Quick check: what's the difference between concurrency and parallelism?

Choosing a model, and the costs you can’t escape

No concurrency model is universally best; each suits a different workload, and the right question is what your program spends its time doing.

  • I/O-bound work — waiting on networks, disks, devices — favours async/await or lightweight tasks like goroutines. You have many things waiting and few things computing, so cheap concurrency matters more than raw parallelism.
  • CPU-bound work — heavy number-crunching like DSP — favours real parallelism across threads or cores, because the bottleneck is computation, not waiting.
  • Fault-tolerant, long-running systems favour the actor model, where isolation lets parts crash and restart independently.

Whatever you choose, some costs are inherent. Splitting work across tasks adds coordination overhead — passing messages, acquiring locks, scheduling. Beyond a point, adding more parallelism yields diminishing returns because the sequential and coordination portions dominate (this is Amdahl’s law in spirit: a program’s speed-up is capped by the fraction that cannot be parallelised). And concurrency bugs — races, deadlocks, subtle ordering issues — are among the hardest to reproduce and fix, because they depend on timing that changes from run to run. The appeal of channels and actors is precisely that they make whole categories of these bugs impossible by design, trading a little overhead for a lot of certainty.

A streaming radio pipeline

Concurrency is not academic for radio software — it is the whole architecture. A live capture from a software-defined radio naturally splits into stages that must run at the same time, each feeding the next:

  • a capture thread pulling raw IQ samples off the device as fast as they arrive, never blocking;
  • a DSP thread filtering and demodulating those samples;
  • a decode thread turning the demodulated signal into packets, audio or text.

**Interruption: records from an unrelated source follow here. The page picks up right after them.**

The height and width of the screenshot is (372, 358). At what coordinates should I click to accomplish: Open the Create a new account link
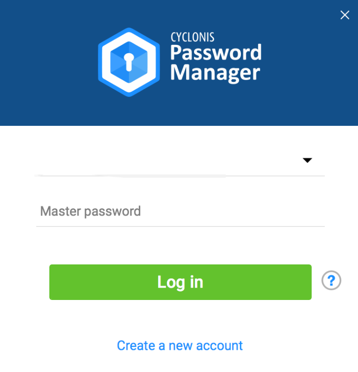pos(180,345)
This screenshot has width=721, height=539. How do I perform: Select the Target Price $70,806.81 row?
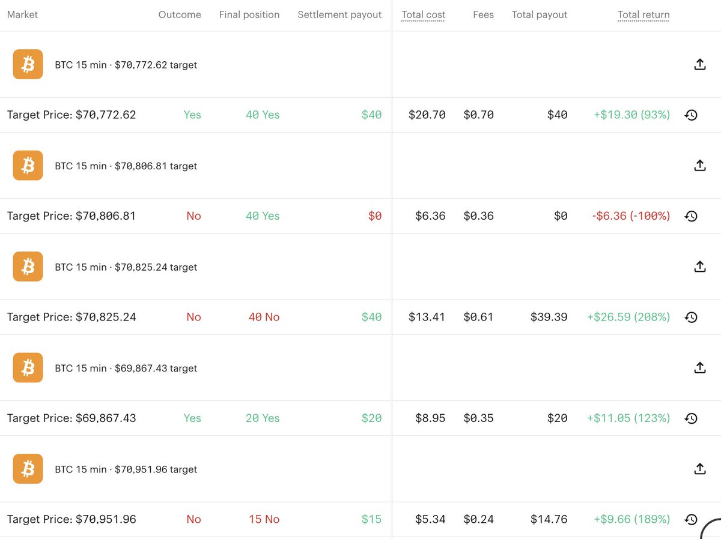coord(361,216)
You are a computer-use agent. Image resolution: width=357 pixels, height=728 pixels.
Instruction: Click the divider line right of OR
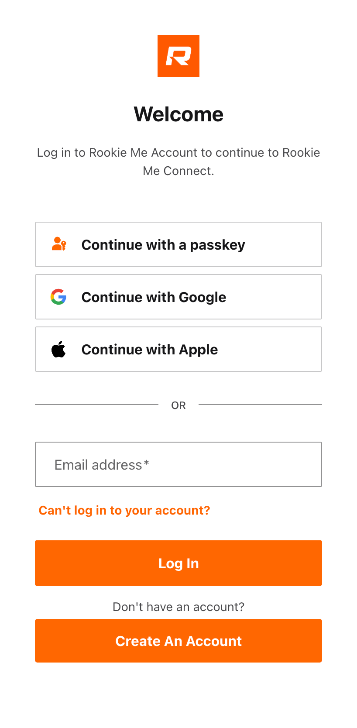pyautogui.click(x=260, y=405)
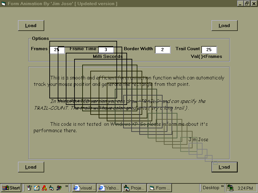This screenshot has width=258, height=193.
Task: Click the form icon in the title bar
Action: tap(4, 4)
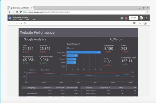Expand the page 1 / 1 dropdown
The image size is (156, 103).
tap(22, 24)
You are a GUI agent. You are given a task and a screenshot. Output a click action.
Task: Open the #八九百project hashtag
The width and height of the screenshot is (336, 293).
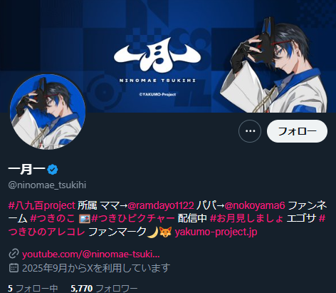point(42,205)
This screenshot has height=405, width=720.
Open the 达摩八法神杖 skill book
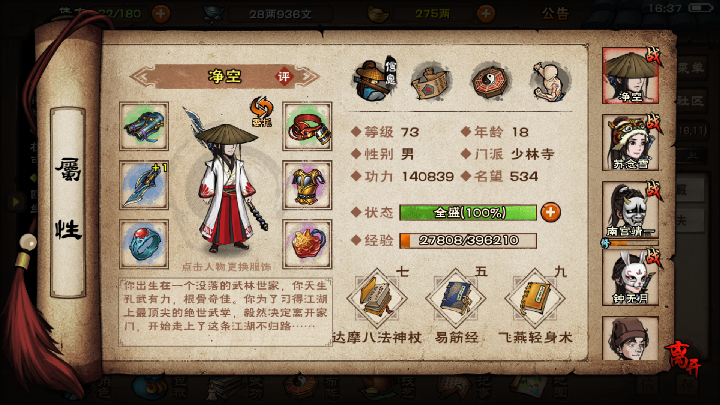coord(377,299)
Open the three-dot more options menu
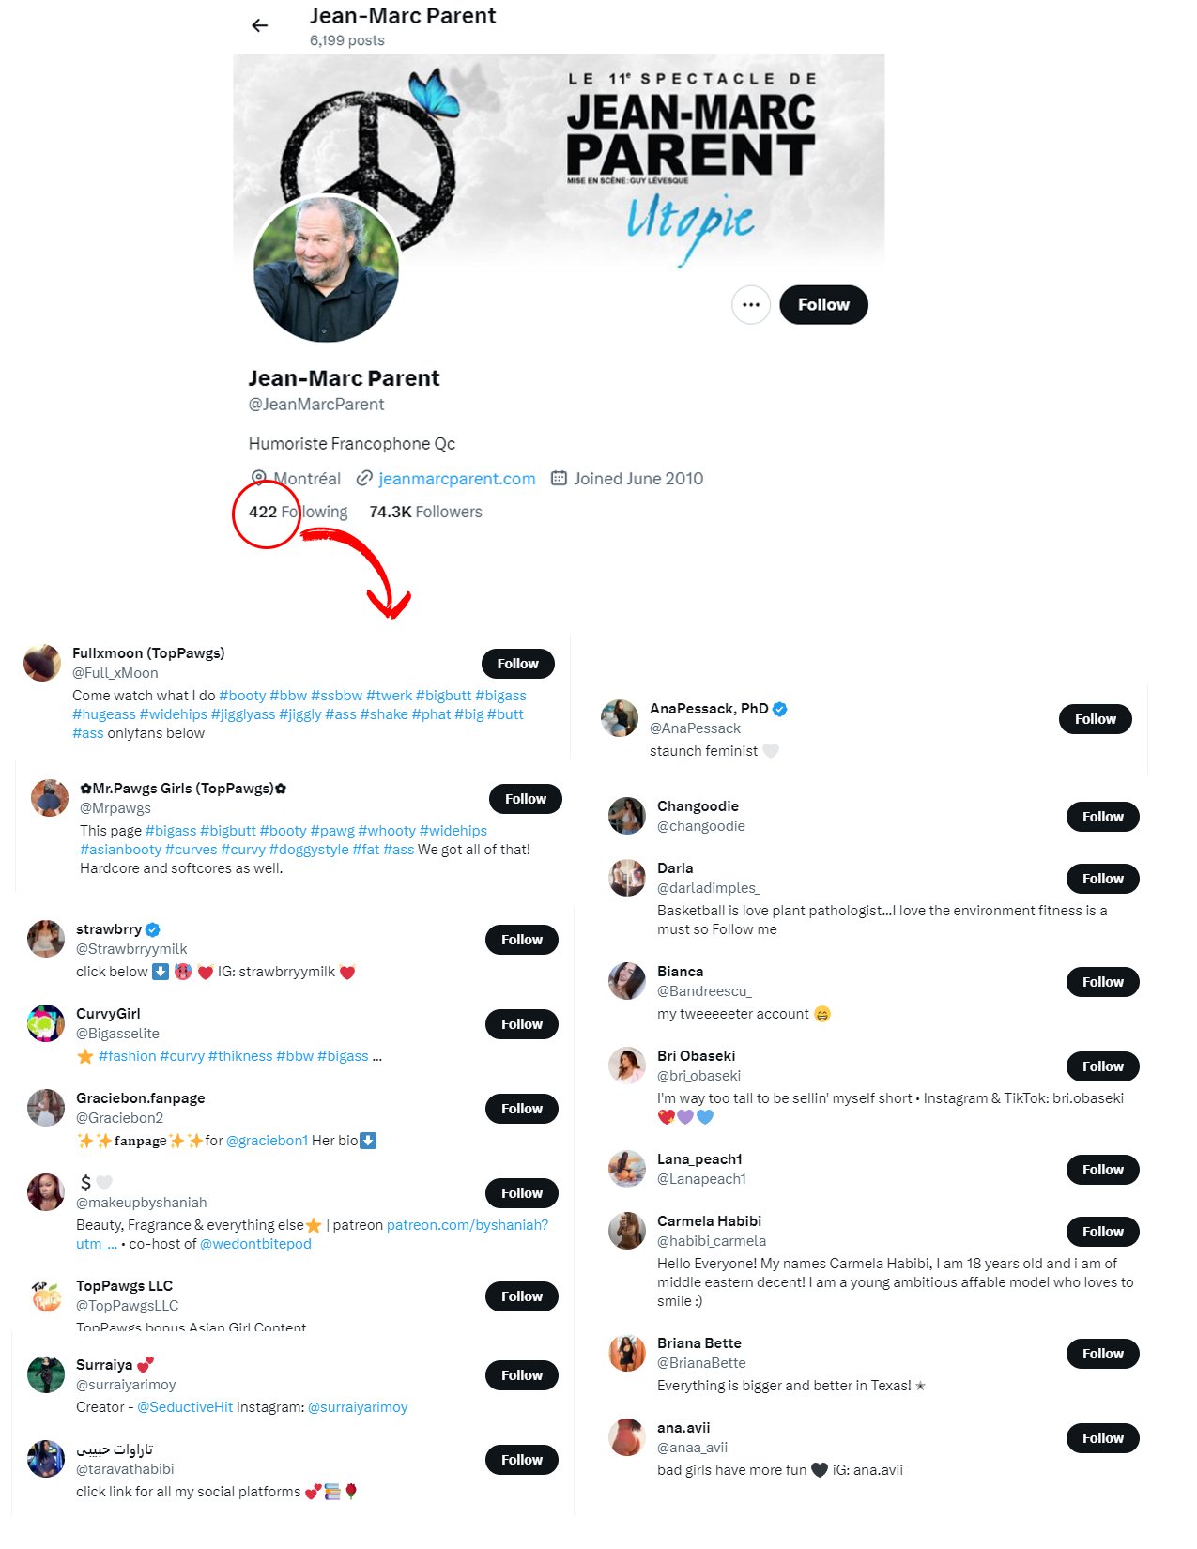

These form a pipeline, and channels (or queues) are the perfect glue: the capture stage sends buffers down a channel, the DSP stage receives, processes, and sends results onward to the decode stage. Each stage runs concurrently, the runtime can spread them across cores in parallel, and the channels handle hand-off without a single shared-memory data race. If one stage falls behind, a bounded channel provides natural back-pressure. We build out this exact pattern in concurrency and pipelines.

Recap

  • Concurrency vs parallelism — concurrency structures independent tasks; parallelism runs them at the same instant on multiple cores.
  • Threads and locks — powerful and parallel, but shared memory invites data races and deadlocks.
  • Async/await — single-threaded event loops excel at I/O-bound work, not CPU-bound work.
  • Goroutines and channels — Go’s CSP model communicates instead of sharing memory, making pipelines natural.
  • Actor model — isolated, share-nothing actors pass messages, so data races are impossible by construction.
  • Data races are the enemy — every model is, at heart, a strategy for avoiding unsynchronised shared writes.

Next up: how a language’s design shapes its attack surface — language-level security.

Frequently asked questions

What is the difference between concurrency and parallelism?

Concurrency is dealing with many tasks at once — structuring a program so tasks can make progress independently, even on a single core by interleaving. Parallelism is doing many things at literally the same instant, which requires multiple cores. Concurrency is about structure; parallelism is about execution.

What is a data race?

A data race happens when two threads access the same memory at the same time and at least one is writing, with no synchronisation. The result is unpredictable — corrupted values or crashes that appear randomly. Locks, channels and the actor model are different strategies for avoiding them.

How are goroutines different from OS threads?

Goroutines are lightweight tasks managed by Go’s runtime, not the operating system. They start with tiny stacks and the runtime multiplexes many of them onto a few OS threads, so you can run hundreds of thousands cheaply. They communicate over channels rather than sharing memory directly.